Uang pecahan Rp 100.000,- yang notabene adalah uang kertas dengan nominal terbesar di indonesia dan pecahan Rp 1000,- sebagai uang kertas dengan nominal terkecil. Keduanya dibuat oleh perusahaan yang sama yaitu PERURI, dibuat dari bahan yang sama, dan disimpan ditempat yang sama pula sebelum akhirnya beredar di masyarakat sebagai alat pembayaran yang sah.

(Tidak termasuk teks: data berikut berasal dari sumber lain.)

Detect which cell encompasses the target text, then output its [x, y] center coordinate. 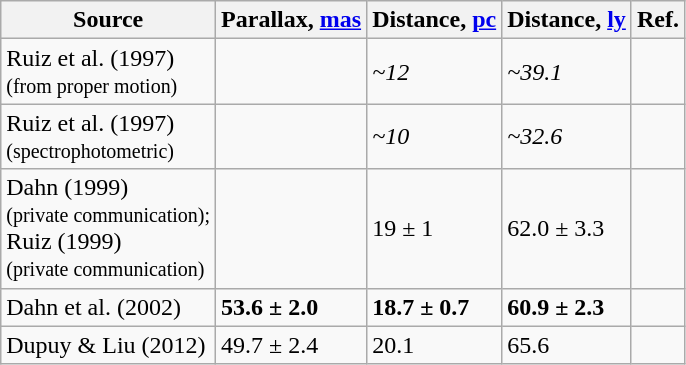
49.7 ± 2.4 [292, 345]
Dahn (1999)(private communication);Ruiz (1999)(private communication) [108, 228]
Ruiz et al. (1997)(spectrophotometric) [108, 136]
Ruiz et al. (1997)(from proper motion) [108, 72]
53.6 ± 2.0 [292, 307]
Source [108, 20]
Parallax, mas [292, 20]
~39.1 [567, 72]
~10 [434, 136]
19 ± 1 [434, 228]
Distance, pc [434, 20]
Ref. [658, 20]
Distance, ly [567, 20]
62.0 ± 3.3 [567, 228]
~32.6 [567, 136]
60.9 ± 2.3 [567, 307]
18.7 ± 0.7 [434, 307]
Dupuy & Liu (2012) [108, 345]
~12 [434, 72]
Dahn et al. (2002) [108, 307]
65.6 [567, 345]
20.1 [434, 345]
Return the (x, y) coordinate for the center point of the cell that contains the specified text.  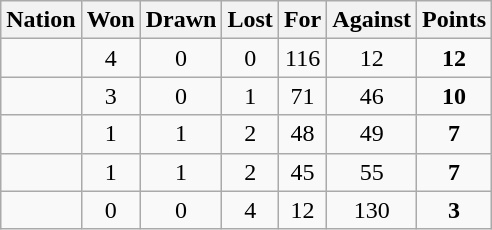
For (302, 20)
71 (302, 96)
Nation (41, 20)
10 (454, 96)
Drawn (181, 20)
49 (372, 134)
Points (454, 20)
48 (302, 134)
116 (302, 58)
130 (372, 210)
Lost (250, 20)
55 (372, 172)
46 (372, 96)
Won (110, 20)
45 (302, 172)
Against (372, 20)
Pinpoint the cell where the given text exists, returning its (x, y) midpoint coordinate. 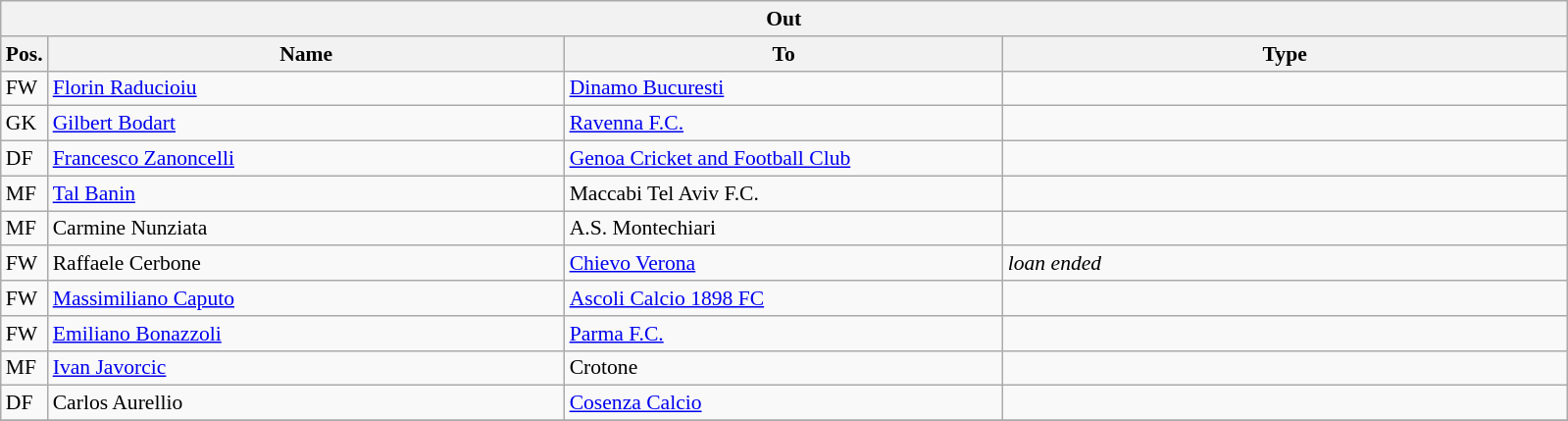
Pos. (25, 54)
Genoa Cricket and Football Club (784, 159)
Type (1285, 54)
Dinamo Bucuresti (784, 88)
Cosenza Calcio (784, 403)
A.S. Montechiari (784, 228)
Maccabi Tel Aviv F.C. (784, 193)
Out (784, 19)
Gilbert Bodart (306, 124)
Chievo Verona (784, 264)
Crotone (784, 368)
Florin Raducioiu (306, 88)
Ivan Javorcic (306, 368)
loan ended (1285, 264)
Ravenna F.C. (784, 124)
Emiliano Bonazzoli (306, 333)
Parma F.C. (784, 333)
Tal Banin (306, 193)
Ascoli Calcio 1898 FC (784, 298)
Carlos Aurellio (306, 403)
Raffaele Cerbone (306, 264)
Massimiliano Caputo (306, 298)
GK (25, 124)
Name (306, 54)
To (784, 54)
Carmine Nunziata (306, 228)
Francesco Zanoncelli (306, 159)
Detect which cell encompasses the target text, then output its [X, Y] center coordinate. 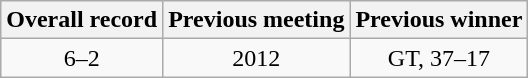
6–2 [82, 58]
2012 [256, 58]
Previous winner [439, 20]
Previous meeting [256, 20]
GT, 37–17 [439, 58]
Overall record [82, 20]
Find where the given text appears and provide that cell's center as (X, Y) coordinate. 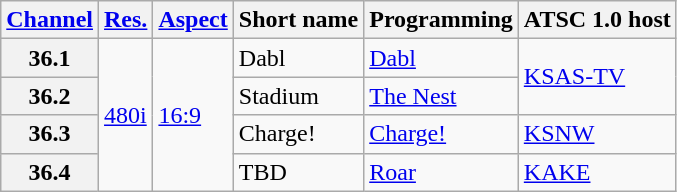
The Nest (442, 96)
Programming (442, 20)
36.2 (50, 96)
Stadium (298, 96)
36.1 (50, 58)
Res. (126, 20)
Aspect (193, 20)
36.4 (50, 172)
16:9 (193, 115)
480i (126, 115)
KAKE (597, 172)
Channel (50, 20)
ATSC 1.0 host (597, 20)
Roar (442, 172)
Short name (298, 20)
36.3 (50, 134)
TBD (298, 172)
KSNW (597, 134)
KSAS-TV (597, 77)
For the text-containing cell, return its midpoint in (X, Y) coordinate format. 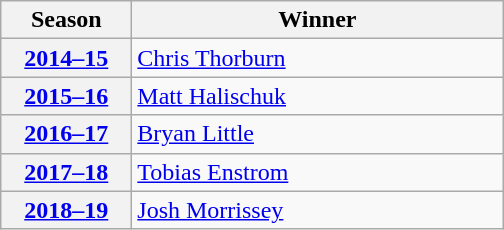
Matt Halischuk (318, 96)
Tobias Enstrom (318, 172)
Josh Morrissey (318, 210)
Bryan Little (318, 134)
Chris Thorburn (318, 58)
Season (66, 20)
2016–17 (66, 134)
2018–19 (66, 210)
2015–16 (66, 96)
2017–18 (66, 172)
Winner (318, 20)
2014–15 (66, 58)
Extract the [X, Y] coordinate from the center of the cell holding the provided text.  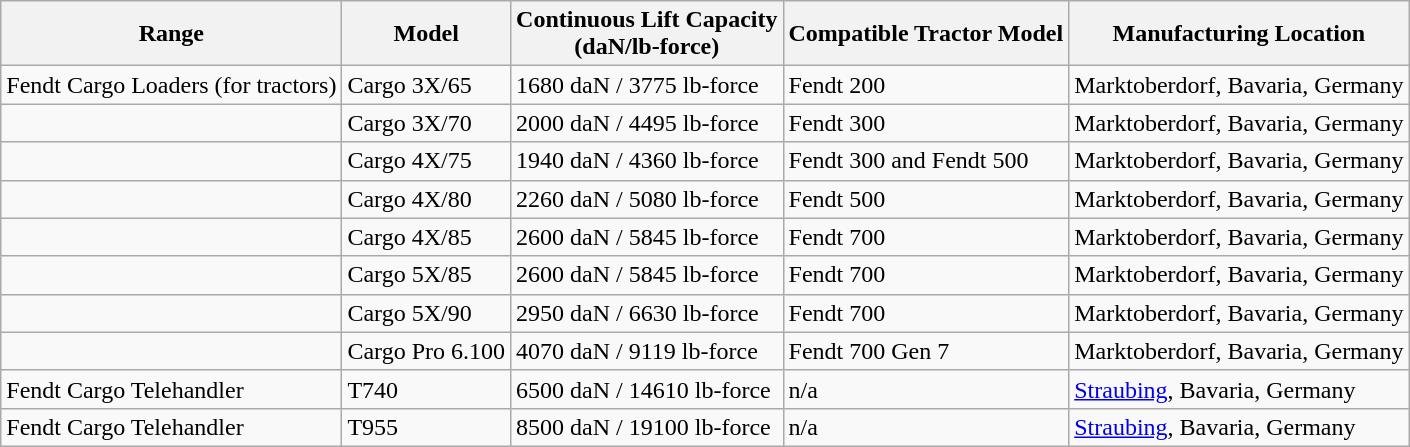
2260 daN / 5080 lb-force [647, 199]
Cargo 4X/80 [426, 199]
Cargo 3X/65 [426, 85]
1940 daN / 4360 lb-force [647, 161]
Fendt 200 [926, 85]
2950 daN / 6630 lb-force [647, 313]
T955 [426, 427]
6500 daN / 14610 lb-force [647, 389]
Cargo 5X/90 [426, 313]
Manufacturing Location [1239, 34]
Cargo Pro 6.100 [426, 351]
Fendt 300 [926, 123]
Model [426, 34]
Cargo 4X/75 [426, 161]
Fendt 300 and Fendt 500 [926, 161]
Compatible Tractor Model [926, 34]
Fendt Cargo Loaders (for tractors) [172, 85]
Range [172, 34]
Continuous Lift Capacity(daN/lb-force) [647, 34]
2000 daN / 4495 lb-force [647, 123]
4070 daN / 9119 lb-force [647, 351]
Cargo 3X/70 [426, 123]
Fendt 700 Gen 7 [926, 351]
Cargo 5X/85 [426, 275]
Fendt 500 [926, 199]
T740 [426, 389]
8500 daN / 19100 lb-force [647, 427]
1680 daN / 3775 lb-force [647, 85]
Cargo 4X/85 [426, 237]
Determine the [x, y] coordinate at the center of the cell enclosing the given text.  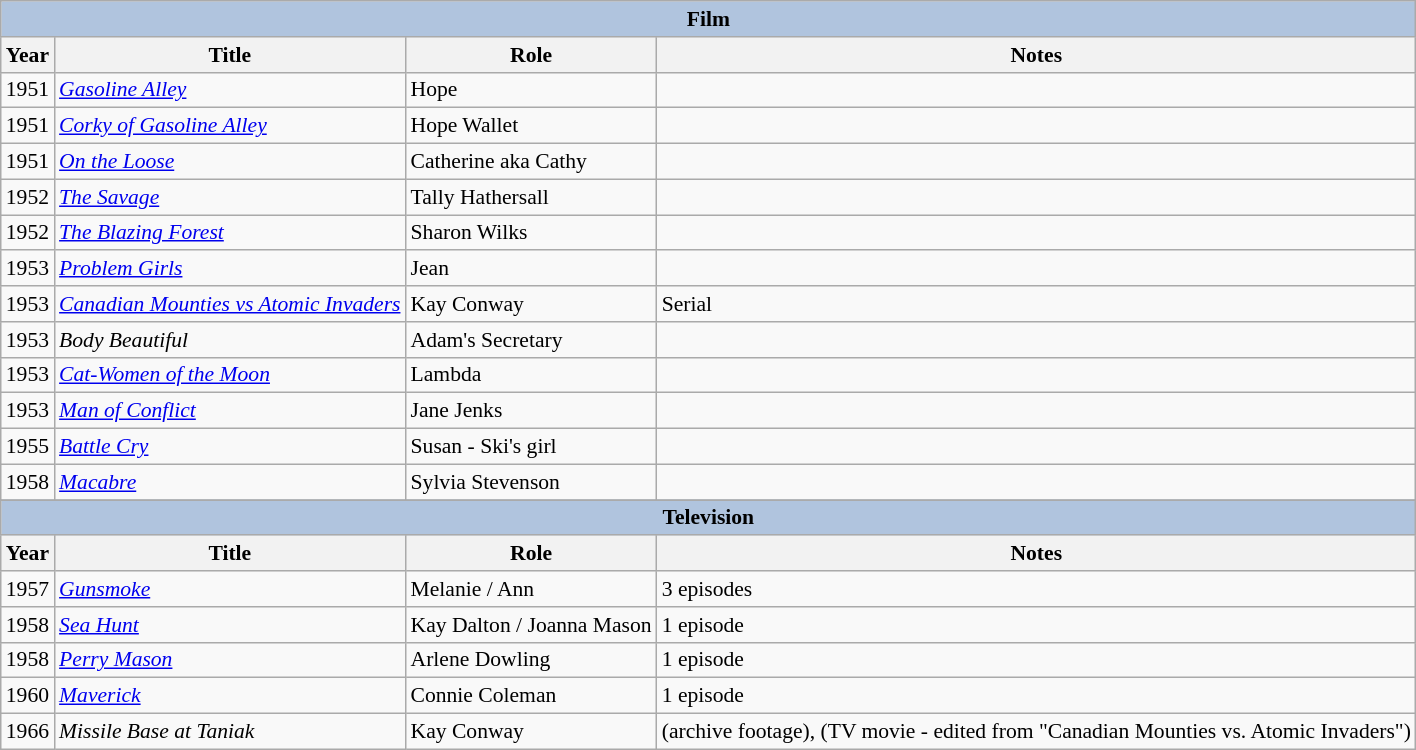
Body Beautiful [230, 340]
Adam's Secretary [532, 340]
3 episodes [1036, 589]
Jean [532, 269]
Hope [532, 90]
Tally Hathersall [532, 197]
The Savage [230, 197]
Susan - Ski's girl [532, 447]
On the Loose [230, 162]
1966 [28, 732]
Hope Wallet [532, 126]
Perry Mason [230, 660]
Maverick [230, 696]
Canadian Mounties vs Atomic Invaders [230, 304]
(archive footage), (TV movie - edited from "Canadian Mounties vs. Atomic Invaders") [1036, 732]
Jane Jenks [532, 411]
Problem Girls [230, 269]
Corky of Gasoline Alley [230, 126]
Man of Conflict [230, 411]
Catherine aka Cathy [532, 162]
Television [708, 518]
Gasoline Alley [230, 90]
Battle Cry [230, 447]
Sharon Wilks [532, 233]
Arlene Dowling [532, 660]
Macabre [230, 482]
Serial [1036, 304]
1960 [28, 696]
1955 [28, 447]
Gunsmoke [230, 589]
Melanie / Ann [532, 589]
The Blazing Forest [230, 233]
Film [708, 19]
Cat-Women of the Moon [230, 375]
Kay Dalton / Joanna Mason [532, 625]
Sylvia Stevenson [532, 482]
Connie Coleman [532, 696]
Missile Base at Taniak [230, 732]
Lambda [532, 375]
Sea Hunt [230, 625]
1957 [28, 589]
Capture the cell that displays the provided text and extract its (x, y) central coordinate. 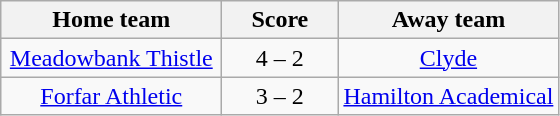
Meadowbank Thistle (112, 58)
Hamilton Academical (448, 96)
Clyde (448, 58)
4 – 2 (280, 58)
Away team (448, 20)
Forfar Athletic (112, 96)
3 – 2 (280, 96)
Score (280, 20)
Home team (112, 20)
Detect which cell encompasses the target text, then output its (x, y) center coordinate. 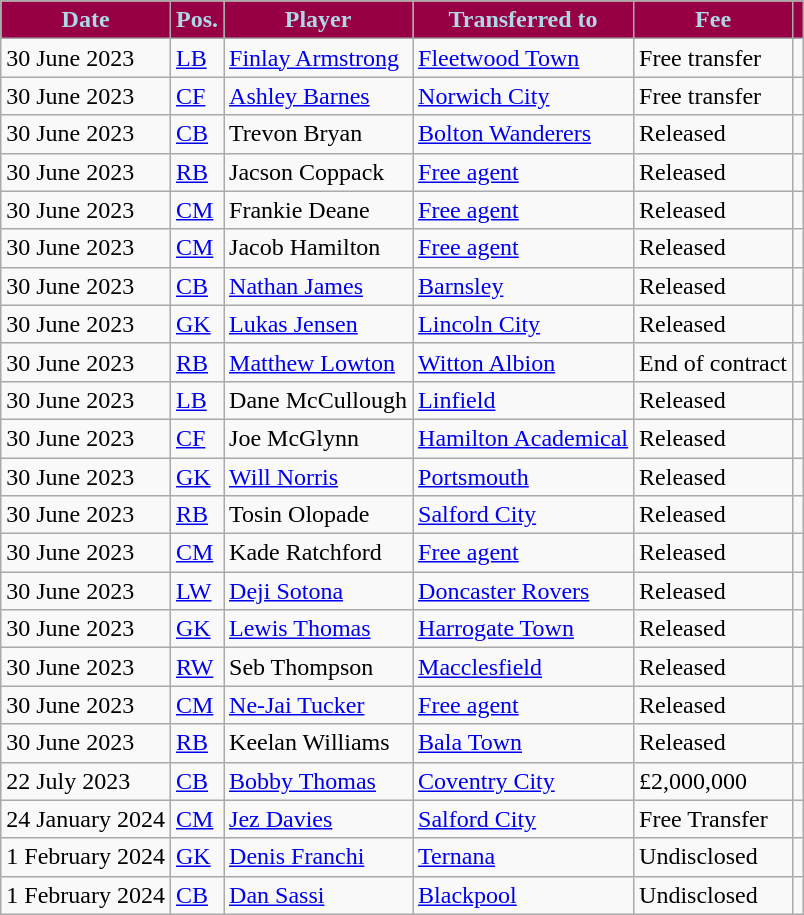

Suatu hari, tibalah saatnya uang uang tersebut
diedarkan di masyarakat. Uang uang baru tersebut pun akhirnya beredar dan
berpisah satu sama lain, beredar di semua tingkatan masyarakat, dari tingkat
ekonomi atas sampai tingkat ekonomi yang paling bawah. Hari silih berganti,
bulan pun terus berlalu berubah menjadi taun, dan akhirnya setelah beberapa
tahun secara tidak sengaja, kedua pecahan uang kertas Rp 100.000,- dan Rp
1000,- pun bertemu ditempat yang sama, dalam dompet seorang pemuda yang gagah
dan tampan bernama dhien purple. Maka terjadilah perbincangan antara
kedua pecahan uang kertas tersebut. dimulai dengan uang kertas Rp 100.000,-
yang bertanya kepada uang kertas Rp 1000,-
Sebut saja
uang Rp 100.000,- sebagai "X" dan uang Rp 1000,- sebagai
"Y". X: kenapa kamu begitu kusut kucel kumel bau amis lagi? dan Y pun menjawab
Y: aku begitu keluar dari bank langsung disambut sama
tukang dagang asongan, lalu diberikan kepada tukang parkir, dipegang sama anak
anak kecil, lalu kembali lagi kepada penjual ikan dipasar dan itulah yang
menyebabkan aku kucel dan bau amis.
X: sungguh malang benar
nasibmu kawan," sahut X
Lalu Y pun balik bertanya kepada X
Y: kenapa kamu masih bersih,gak kucel dan bau kaya aku?" dan X pun menjawab
X: karena aku begitu keluar
dari bank langsung disambut sama pegawai kantoran, lalu aku dibawa ke mall mall
besar dan juga hotel berbintang, disitulah tempat tempat aku beredar, bahkan di
dompet pun aku jarang sekali keluar
Y: apakah kamu
pernah berada di tempat ibadah? lalu X menjawab X: belum pernah
Y: ketahuilah kawan, walaupun aku cuma Rp 1000,- tapi
aku selalu dekat dengan masyarakat bawah, aku selalu berada di kotak amal,
ditangan anak yatim, juga ditangan pengemis. bahkan aku juga bersyukur kepada
tuhan karena aku tercipta bukan sebuah nilai tapi sebuah manfaat.
Lalu
menangislah uang Rp 100.000,- karena merasa keberadaannya tidak bermanfaat.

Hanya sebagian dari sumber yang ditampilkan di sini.